Die Tschetschenische Republik ist eine der 22 Republiken der Russischen Föderation. Die Fläche beträgt 15.647 km2 (Rüdisser 11.2012) und laut offizieller Bevölkerungsstatistik der Russischen Föderation zum 1.1.2018 beläuft sich die Einwohnerzahl Tschetscheniens auf 1,4 Millionen (GKS 25.1.2018), wobei die offiziellen Angaben von unabhängigen Medien infrage gestellt werden. Laut Aussagen des Republiksoberhauptes Ramzan Kadyrow sollen rund 600.000 TschetschenInnen außerhalb der Region leben, die eine Hälfte davon in der Russischen Föderation, die andere Hälfte im Ausland. Experten zufolge hat die Hälfte Tschetschenien während der Kriege nach dem Zerfall der Sowjetunion verlassen, bei der anderen Hälfte handle es sich um Siedlungsgebiete außerhalb Tschetscheniens, die bereits vor über einem Jahrhundert entstanden seien, teilweise durch Migration aus dem Russischen in das Osmanische Reich, und zwar über Anatolien bis in den arabischen Raum (ÖB Moskau 12.2017). In Bezug auf Fläche und Einwohnerzahl ist Tschetschenien somit mit der Steiermark vergleichbar. Etwa die Hälfte des tschetschenischen Territoriums besteht aus Ebenen im Norden und Zentrum der Republik.

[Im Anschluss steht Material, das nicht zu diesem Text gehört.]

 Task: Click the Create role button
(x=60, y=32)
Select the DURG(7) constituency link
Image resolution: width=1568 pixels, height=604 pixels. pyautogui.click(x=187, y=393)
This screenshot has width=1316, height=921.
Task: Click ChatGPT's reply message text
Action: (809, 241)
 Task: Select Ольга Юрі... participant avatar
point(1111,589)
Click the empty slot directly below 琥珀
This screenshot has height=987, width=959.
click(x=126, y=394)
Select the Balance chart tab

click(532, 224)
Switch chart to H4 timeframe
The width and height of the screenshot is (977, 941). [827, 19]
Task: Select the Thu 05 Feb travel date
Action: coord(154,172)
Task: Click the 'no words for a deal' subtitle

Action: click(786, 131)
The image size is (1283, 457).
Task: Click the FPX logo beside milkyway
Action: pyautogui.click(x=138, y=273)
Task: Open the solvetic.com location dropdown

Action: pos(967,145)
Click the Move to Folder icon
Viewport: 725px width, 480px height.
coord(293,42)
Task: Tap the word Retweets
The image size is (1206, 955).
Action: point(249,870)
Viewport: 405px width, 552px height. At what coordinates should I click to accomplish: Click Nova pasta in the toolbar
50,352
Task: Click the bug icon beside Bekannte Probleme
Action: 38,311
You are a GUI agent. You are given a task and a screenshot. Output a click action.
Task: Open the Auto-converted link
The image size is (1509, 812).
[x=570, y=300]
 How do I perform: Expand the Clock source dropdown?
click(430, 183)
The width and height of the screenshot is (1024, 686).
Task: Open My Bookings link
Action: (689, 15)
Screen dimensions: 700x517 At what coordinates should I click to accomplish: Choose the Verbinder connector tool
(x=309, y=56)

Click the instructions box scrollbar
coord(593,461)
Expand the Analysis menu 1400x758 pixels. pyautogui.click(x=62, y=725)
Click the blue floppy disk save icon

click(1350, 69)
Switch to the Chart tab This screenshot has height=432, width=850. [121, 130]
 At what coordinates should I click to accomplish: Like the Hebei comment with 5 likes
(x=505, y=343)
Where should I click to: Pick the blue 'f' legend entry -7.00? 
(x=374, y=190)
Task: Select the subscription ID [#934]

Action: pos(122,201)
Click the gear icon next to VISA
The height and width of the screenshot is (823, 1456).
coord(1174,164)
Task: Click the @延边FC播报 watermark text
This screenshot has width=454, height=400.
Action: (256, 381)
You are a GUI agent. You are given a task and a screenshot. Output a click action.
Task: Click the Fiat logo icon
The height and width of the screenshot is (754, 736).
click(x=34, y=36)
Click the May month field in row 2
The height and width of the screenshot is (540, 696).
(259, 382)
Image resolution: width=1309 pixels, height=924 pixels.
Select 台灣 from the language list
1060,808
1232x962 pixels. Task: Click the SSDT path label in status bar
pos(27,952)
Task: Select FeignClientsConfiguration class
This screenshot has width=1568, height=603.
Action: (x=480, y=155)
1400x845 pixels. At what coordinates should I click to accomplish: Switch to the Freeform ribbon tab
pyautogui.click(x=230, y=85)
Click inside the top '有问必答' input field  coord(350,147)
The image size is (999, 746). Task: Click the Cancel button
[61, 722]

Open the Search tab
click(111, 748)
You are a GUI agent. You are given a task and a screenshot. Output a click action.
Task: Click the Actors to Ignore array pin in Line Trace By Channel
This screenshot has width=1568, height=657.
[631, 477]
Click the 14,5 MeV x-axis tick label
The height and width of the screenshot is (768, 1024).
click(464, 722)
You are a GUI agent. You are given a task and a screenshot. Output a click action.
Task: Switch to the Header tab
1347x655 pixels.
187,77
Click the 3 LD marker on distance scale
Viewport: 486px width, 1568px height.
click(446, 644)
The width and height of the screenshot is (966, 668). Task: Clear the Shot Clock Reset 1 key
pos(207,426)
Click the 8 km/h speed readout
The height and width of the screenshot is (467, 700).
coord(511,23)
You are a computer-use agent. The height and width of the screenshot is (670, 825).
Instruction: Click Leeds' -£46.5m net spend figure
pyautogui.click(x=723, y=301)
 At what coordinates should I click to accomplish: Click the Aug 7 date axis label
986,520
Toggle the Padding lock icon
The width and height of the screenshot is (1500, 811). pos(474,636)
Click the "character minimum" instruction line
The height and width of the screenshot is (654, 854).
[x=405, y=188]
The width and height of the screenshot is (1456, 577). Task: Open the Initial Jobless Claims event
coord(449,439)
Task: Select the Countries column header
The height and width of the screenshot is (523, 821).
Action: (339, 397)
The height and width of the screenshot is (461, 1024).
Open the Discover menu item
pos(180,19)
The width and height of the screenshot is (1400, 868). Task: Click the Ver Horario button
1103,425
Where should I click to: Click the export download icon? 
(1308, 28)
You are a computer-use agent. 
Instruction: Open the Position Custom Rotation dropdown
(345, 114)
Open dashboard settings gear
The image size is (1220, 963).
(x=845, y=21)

Heutzutage ist die Republik eine nahezu monoethnische: 95,3% der Bewohner/innen Tschetscheniens gaben [bei der letzten Volkszählung] 2010 an, ethnische Tschetschenen/innen zu sein. Der Anteil ethnischer Russen/innen an der Gesamtbevölkerung liegt bei 1,9%. Rund 1% sind ethnische Kumyk/innen, des Weiteren leben einige Awar/innen, Nogaier/innen, Tabasar/innen, Türk/innen, Inguschet/innen und Tatar/innen in der Republik (Rüdisser 11.2012).

In Tschetschenien gilt Ramzan Kadyrow als Garant Moskaus für Stabilität. Mit Duldung der russischen Staatsführung hat er in der Republik ein autoritäres Herrschaftssystem geschaffen, das vollkommen auf seine eigene Person ausgerichtet ist und weitgehend außerhalb des föderalen Rechtsrahmens funktioniert (ÖB Moskau 12.2017, vgl. AA 21.5.2018). So musste im Mai 2016 der Vorsitzende des Obersten Gerichts Tschetscheniens nach Kritik von Kadyrow zurücktreten, obwohl die Ernennung/Entlassung der Richter grundsätzlich in föderale Kompetenz fällt. Fraglich bleibt auch die föderale Kontrolle über die tschetschenischen Sicherheitskräfte, deren faktische Loyalität vorrangig dem Oberhaupt der Republik gilt. Im Juni 2016 beschloss das tschetschenische Parlament die vorzeitige Selbstauflösung, um vorgezogene Neuwahlen parallel zu den Wahlen zum Oberhaupt der Republik durchzuführen. Bei den Wahlen vom 18.9.2016 lag die Wahlbeteiligung in Tschetschenien weit über dem landesweiten Durchschnitt. Kadyrow wurde laut offiziellen Angaben bei hoher Wahlbeteiligung mit überwältigender Mehrheit für eine weitere Amtszeit von fünf Jahren gewählt. Unabhängige Medien berichteten über Unregelmäßigen bei den Wahlen, in deren Vorfeld Human Rights Watch über massive Druckausübung auf Kritiker des derzeitigen Machthabers berichtet hatte. Das tschetschenische Oberhaupt bekundet immer wieder seine absolute Loyalität gegenüber dem Kreml (ÖB Moskau 12.2017). Vertreter russischer und internationaler NGOs berichten immer wieder von Gewalt und Menschenrechtsverletzungen, einem Klima der Angst und Einschüchterung (AA 21.5.2018). Gegen vermeintliche Extremisten und deren Angehörige, aber auch gegen politische Gegner, wird rigoros vorgegangen. Anfang 2016 sorgte Kadyrow landesweit für Aufregung, als er die liberale Opposition in Moskau als Staatsfeinde bezeichnete, die danach trachteten, Russland zu zerstören. Nachdem er dafür von Menschenrechtsaktivisten sowie von Vertretern des präsidentiellen Menschenrechtsrats scharf kritisiert worden war, wurde in Grozny eine Massendemonstration zur Unterstützung Kadyrows organisiert (ÖB Moskau 12.2017).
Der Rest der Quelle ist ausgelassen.